11.07.2007

Chance Encounters

I had such a happy chance encounter yesterday. I walked down to the school to vote and stood in the enormously long line and watched to women talking in front of me. I was thinking how cute one of the women's hair was and how stylishly she was dressed. I realized I had gone to school with the other one, but I didn't know her very well so I didn't say anything. After about 10 minutes I asked Z to go see if he could find his brother who was just finishing up his Spanish class. As I spoke, the lady with the cute hair turned to look at me, and oh my gosh! it was one of my best friends from about 5th to 8th grade, H. We both could not believe how long we had stood there before recognizing each other!

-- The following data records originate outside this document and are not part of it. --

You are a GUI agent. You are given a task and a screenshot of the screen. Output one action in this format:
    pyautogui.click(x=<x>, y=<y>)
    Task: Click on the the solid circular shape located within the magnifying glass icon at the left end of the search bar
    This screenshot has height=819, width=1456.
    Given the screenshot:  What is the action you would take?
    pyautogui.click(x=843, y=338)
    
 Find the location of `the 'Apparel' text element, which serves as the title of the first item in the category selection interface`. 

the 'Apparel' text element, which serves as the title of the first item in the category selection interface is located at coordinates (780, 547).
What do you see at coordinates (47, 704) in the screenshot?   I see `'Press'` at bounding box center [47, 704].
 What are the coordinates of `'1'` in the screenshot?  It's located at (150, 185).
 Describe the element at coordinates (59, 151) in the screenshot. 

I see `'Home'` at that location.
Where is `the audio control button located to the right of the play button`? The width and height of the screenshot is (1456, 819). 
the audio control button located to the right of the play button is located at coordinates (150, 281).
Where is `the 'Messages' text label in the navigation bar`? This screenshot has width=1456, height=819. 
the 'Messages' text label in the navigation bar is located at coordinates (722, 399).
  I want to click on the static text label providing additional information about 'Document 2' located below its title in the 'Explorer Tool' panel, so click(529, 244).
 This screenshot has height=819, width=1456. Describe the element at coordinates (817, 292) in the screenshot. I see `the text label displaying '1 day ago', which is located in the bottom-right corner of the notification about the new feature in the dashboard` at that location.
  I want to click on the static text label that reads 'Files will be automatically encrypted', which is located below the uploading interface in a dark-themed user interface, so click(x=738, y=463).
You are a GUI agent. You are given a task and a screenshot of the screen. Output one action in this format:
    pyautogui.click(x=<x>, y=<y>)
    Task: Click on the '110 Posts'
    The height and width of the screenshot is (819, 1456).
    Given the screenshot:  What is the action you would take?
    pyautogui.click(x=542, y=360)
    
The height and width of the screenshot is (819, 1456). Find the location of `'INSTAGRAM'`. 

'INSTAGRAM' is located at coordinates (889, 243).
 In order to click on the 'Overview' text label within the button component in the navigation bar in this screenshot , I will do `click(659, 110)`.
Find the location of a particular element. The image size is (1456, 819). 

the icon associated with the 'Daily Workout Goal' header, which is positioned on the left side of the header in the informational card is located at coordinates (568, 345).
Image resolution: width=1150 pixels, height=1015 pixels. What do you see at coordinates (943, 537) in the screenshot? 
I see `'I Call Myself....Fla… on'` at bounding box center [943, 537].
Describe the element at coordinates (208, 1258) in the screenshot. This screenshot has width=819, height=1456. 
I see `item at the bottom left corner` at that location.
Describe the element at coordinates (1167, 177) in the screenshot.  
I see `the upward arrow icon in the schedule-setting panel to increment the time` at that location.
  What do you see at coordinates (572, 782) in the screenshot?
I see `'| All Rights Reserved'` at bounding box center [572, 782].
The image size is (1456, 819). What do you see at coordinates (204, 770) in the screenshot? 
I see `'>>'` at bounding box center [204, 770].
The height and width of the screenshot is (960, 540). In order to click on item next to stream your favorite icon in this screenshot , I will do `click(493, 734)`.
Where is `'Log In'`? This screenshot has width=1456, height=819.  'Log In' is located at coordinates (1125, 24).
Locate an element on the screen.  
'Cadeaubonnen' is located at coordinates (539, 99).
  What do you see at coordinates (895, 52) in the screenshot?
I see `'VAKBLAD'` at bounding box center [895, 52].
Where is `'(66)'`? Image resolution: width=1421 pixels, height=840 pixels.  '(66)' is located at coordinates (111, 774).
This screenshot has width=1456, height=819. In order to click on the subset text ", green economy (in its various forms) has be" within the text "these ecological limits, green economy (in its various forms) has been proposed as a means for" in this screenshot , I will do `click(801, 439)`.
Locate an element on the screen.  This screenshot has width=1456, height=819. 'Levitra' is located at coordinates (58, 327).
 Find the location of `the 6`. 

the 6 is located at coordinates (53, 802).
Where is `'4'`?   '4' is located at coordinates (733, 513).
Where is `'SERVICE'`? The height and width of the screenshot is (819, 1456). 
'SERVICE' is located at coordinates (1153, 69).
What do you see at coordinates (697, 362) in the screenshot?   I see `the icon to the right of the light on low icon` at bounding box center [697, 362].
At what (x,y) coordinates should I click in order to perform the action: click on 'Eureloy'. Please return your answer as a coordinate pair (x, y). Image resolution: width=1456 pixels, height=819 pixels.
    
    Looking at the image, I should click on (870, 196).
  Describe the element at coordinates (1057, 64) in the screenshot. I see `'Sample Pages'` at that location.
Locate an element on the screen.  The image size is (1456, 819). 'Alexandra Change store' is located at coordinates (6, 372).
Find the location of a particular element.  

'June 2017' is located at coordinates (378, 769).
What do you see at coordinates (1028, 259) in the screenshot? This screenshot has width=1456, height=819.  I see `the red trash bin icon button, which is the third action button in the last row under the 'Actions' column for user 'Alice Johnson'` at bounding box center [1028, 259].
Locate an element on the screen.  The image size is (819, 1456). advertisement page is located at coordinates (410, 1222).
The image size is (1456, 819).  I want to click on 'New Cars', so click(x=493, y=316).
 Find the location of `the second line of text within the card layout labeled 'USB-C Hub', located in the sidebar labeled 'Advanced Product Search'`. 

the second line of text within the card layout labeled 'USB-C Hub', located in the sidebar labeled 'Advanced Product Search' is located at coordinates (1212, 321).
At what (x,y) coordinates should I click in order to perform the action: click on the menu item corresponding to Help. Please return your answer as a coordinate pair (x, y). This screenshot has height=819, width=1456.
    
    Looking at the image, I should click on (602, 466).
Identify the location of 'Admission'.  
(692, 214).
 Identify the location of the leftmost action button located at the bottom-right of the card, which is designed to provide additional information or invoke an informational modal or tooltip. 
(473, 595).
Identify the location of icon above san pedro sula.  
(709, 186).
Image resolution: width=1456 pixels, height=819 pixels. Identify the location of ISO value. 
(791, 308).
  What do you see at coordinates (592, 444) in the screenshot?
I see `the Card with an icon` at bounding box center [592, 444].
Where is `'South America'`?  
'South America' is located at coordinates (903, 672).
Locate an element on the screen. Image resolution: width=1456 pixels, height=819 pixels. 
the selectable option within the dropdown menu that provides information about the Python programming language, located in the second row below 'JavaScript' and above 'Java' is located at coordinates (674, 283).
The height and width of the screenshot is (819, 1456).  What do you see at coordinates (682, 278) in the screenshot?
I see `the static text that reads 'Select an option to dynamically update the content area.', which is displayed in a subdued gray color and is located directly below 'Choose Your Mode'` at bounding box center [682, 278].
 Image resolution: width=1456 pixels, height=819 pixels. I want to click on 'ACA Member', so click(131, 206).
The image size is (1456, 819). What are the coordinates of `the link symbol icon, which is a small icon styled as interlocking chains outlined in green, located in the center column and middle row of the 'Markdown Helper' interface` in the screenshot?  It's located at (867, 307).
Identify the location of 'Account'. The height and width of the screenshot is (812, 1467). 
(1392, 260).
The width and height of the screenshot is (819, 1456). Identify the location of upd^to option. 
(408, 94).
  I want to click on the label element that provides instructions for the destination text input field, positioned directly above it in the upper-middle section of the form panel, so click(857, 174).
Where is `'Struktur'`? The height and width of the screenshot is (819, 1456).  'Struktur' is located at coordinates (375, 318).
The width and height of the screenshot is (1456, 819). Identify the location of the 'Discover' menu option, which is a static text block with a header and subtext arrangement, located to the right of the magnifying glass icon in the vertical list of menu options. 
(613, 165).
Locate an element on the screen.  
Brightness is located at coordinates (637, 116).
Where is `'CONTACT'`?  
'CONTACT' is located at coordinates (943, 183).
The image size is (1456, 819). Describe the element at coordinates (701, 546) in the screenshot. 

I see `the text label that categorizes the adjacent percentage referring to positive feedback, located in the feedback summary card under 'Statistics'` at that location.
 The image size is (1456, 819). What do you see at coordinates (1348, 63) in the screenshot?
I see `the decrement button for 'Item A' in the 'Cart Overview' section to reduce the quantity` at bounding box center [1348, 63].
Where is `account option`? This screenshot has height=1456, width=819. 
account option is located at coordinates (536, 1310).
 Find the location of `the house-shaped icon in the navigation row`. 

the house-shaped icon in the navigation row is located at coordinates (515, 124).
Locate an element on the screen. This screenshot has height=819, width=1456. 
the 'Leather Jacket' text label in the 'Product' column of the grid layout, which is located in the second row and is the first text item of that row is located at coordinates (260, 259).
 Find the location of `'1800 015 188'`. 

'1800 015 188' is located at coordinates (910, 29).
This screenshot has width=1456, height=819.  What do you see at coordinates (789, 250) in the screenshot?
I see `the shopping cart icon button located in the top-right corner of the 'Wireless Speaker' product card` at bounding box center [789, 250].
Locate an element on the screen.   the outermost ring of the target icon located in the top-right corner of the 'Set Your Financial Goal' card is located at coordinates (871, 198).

I've missed H. Our friendship was always interesting because we didn't go to school together after elementary. We'd be inseparable during the summer, then see each other less during the school year. She was a year older than me in school as well. I'd always worry when school started up that our friendship would end, but year after year it continued. But when she started high school I barely saw her. Then the year I entered high school she transferred to a private school and I honestly only saw her once after that. I always felt sad about it. Left behind a little. Logically I understood that we had just both moved onto new groups of people, and at the time I really didn't think about it much at all. But as time has gone by, I've realized how unfinished it all felt to me. I have a dream about her every six months or so and we meet up and are best friends all over again. Emotionally she was a huge part of my childhood. When she said she'd always felt bad we lost touch, it was like balm to a wound. Even if I never see her again, I would feel better going forward.

She had moved away for college and after she was married she moved away again. A few years back I heard she had moved back to town but I had no way of finding her. Her parents had moved and were unlisted. I didn't know her married name. Every so often someone, including my dad, would run into her, but no one ever had her number and I probably wouldn't have called anyway. I just kind of figured I'd run into her eventually. I could feel it coming for a long time. And then I did. I'm surprised it took so long. We know so many of the same people. She lives really close so I'm sure we are shopping at the same stores and eating at the same restaurants, etc. Her husbands older brother even dated a friend of mine for a long time. We just never met. Why? I don't know. But I'm so glad we did. It just brings some closure I've needed for a long time.

Do I expect it to be like the dream? BFF all over again? Of course not. But it would be great to keep in touch. Who knows what it will bring. But it certainly has made me very happy to have seen her and caught up for a minute.

1 comment:

  1. Congrats on finding the long lost Heather. Isn't it random when you run into someone like that. I find it quite odd when that happens out here in Philly. Hopefully you guys do get to know each other again. That could be a lot of fun.